The problem with money in general is that eventually someone figures out a way to obtain it without providing goods and services in return.
If we want to see real change we have to completely remove as many people’s basic needs from the market economy as possible. The problem with wealth distribution in a free market is the squeezing of the middle class: The middle class is taxed to provide subsidies for the poor to rent housing. This provides a price floor for landlords, which means the middle class pays more for housing. Imagine if instead we had means-tested publicly owned housing, where whatever rent the tenants paid went to recouping the cost of purchasing the public housing from the market. This would depress rents rather than raise them (I am not an economist or a doctor) because the number of people in the free housing market would decrease.

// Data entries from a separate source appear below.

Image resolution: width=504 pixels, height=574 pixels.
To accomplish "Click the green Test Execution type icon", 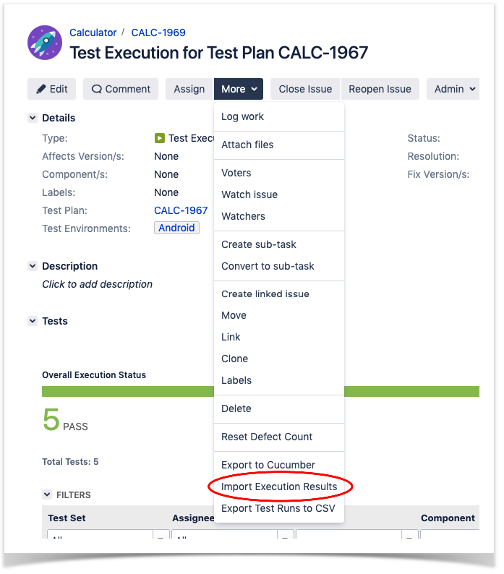I will (159, 138).
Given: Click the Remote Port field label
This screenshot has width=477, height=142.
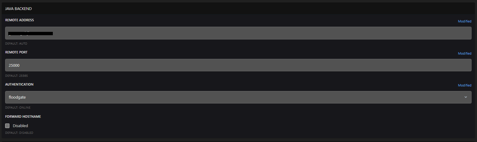Looking at the screenshot, I should (x=16, y=52).
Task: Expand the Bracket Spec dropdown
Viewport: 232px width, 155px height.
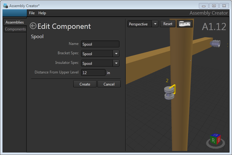Action: coord(116,54)
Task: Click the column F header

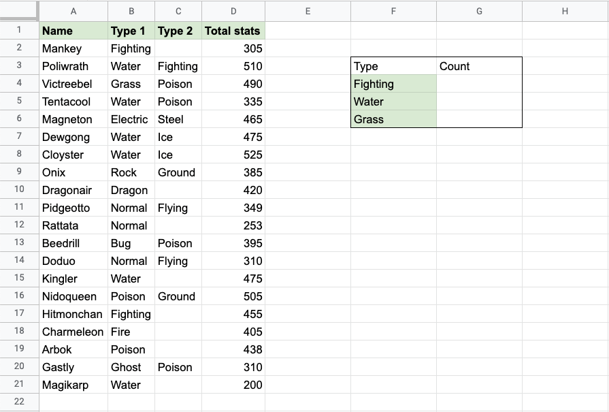Action: tap(393, 11)
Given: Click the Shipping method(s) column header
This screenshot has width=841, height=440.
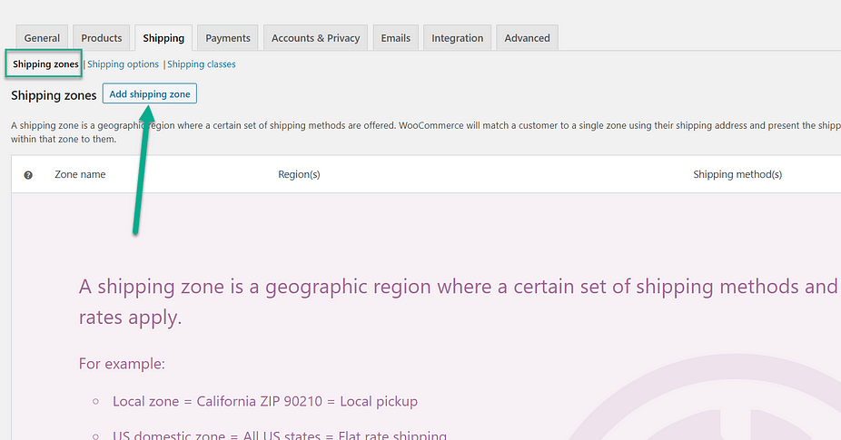Looking at the screenshot, I should click(x=737, y=174).
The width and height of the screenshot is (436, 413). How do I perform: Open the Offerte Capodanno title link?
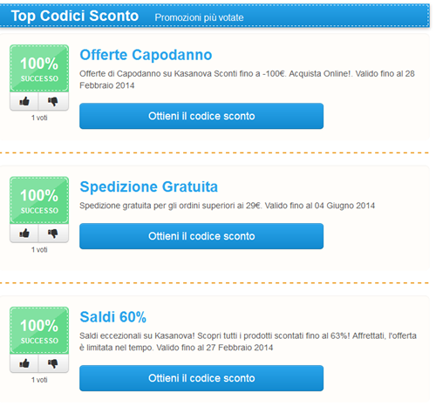point(146,55)
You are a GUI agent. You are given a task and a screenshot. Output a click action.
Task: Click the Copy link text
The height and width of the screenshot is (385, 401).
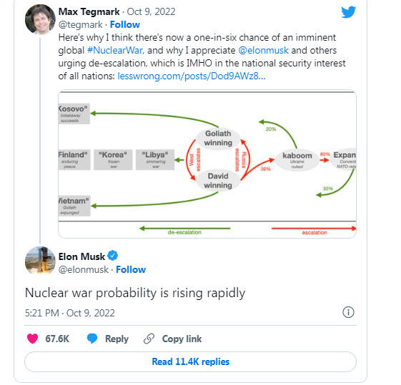(x=182, y=339)
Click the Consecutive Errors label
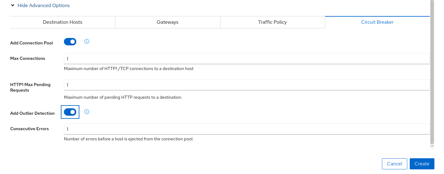Viewport: 444px width, 174px height. coord(30,129)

Oh – and if you want to talk about people getting stuck with bad loans for ventures which won’t pay off – what about the student loan issue?
From the article, someone commented: “why is it that progressives refuse to acknowledge that socialism doesn’t work and never has? It can’t work because it runs afoul of natural law and human nature.”

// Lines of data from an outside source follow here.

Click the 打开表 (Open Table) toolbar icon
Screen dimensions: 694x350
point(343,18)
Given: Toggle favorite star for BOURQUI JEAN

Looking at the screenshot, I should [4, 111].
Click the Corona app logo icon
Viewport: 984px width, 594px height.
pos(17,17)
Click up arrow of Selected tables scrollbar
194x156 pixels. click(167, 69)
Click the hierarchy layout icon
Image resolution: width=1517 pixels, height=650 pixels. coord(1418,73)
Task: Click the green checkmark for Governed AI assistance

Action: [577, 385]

Americans – living in a socialist democracy, endlessly extolling the virtues of their socialist democracy, while refusing to acknowledge the socialist aspect because “socialism doesn’t work and never has”.
It’s always interesting to see a people so at odds with their own reality, but hey, that’s America.
I was keen on Stephen Kimber’s article on the proposed very modest adjustments of the tax code in the direction of economic justice, I am even more enthusiastic about his reply. Our political – patronage system cannot stand much truth telling but surely this bit is allowable. Wayne Hankey
I don’t necessarily disagree with the broad strokes of your entrepreneurship thoughts, but I’d add that a certain amount of positive pressure on those banking and investment institutions was necessary because for a long time, the small business loan section was pretty risk-averse and conservative. Short sales on futures and other mumbo jumbo? Sure. But “you want to open a bakery and you have five years experience and a location scouted and a solid business plan? Meh. I dunno. Aren’t there already bakeries in the world?” Or worse still, “You want to build a tech thing that will what? Help people catch a bus/hail a cab / find recipes? If I don’t understand it, it’ll never sell”
This attitude stalled many entrepreneurs in the past. I don’t think our economic future should be so solely dependent on any one type of business… all of them serve a purpose, and if nature shows us anything it is that diversity = stability. So maybe the pendulum is a little far currently on the side of “want a job? Build one, you loser, everyone who’s anyone wants to be an entrepreneur, who wants to work for the man??” — but it’ll swing back.
Saw M at a screening long, long ago in Halifax. Must have been Wormwoods Dog and Monkey cinema.
It isn’t at all unbelievable that some AGNS manager wished for a new building in the press, and everyone above her, and the iron rings at TIR all the way up to their respective ministers were all “da fuq you say?”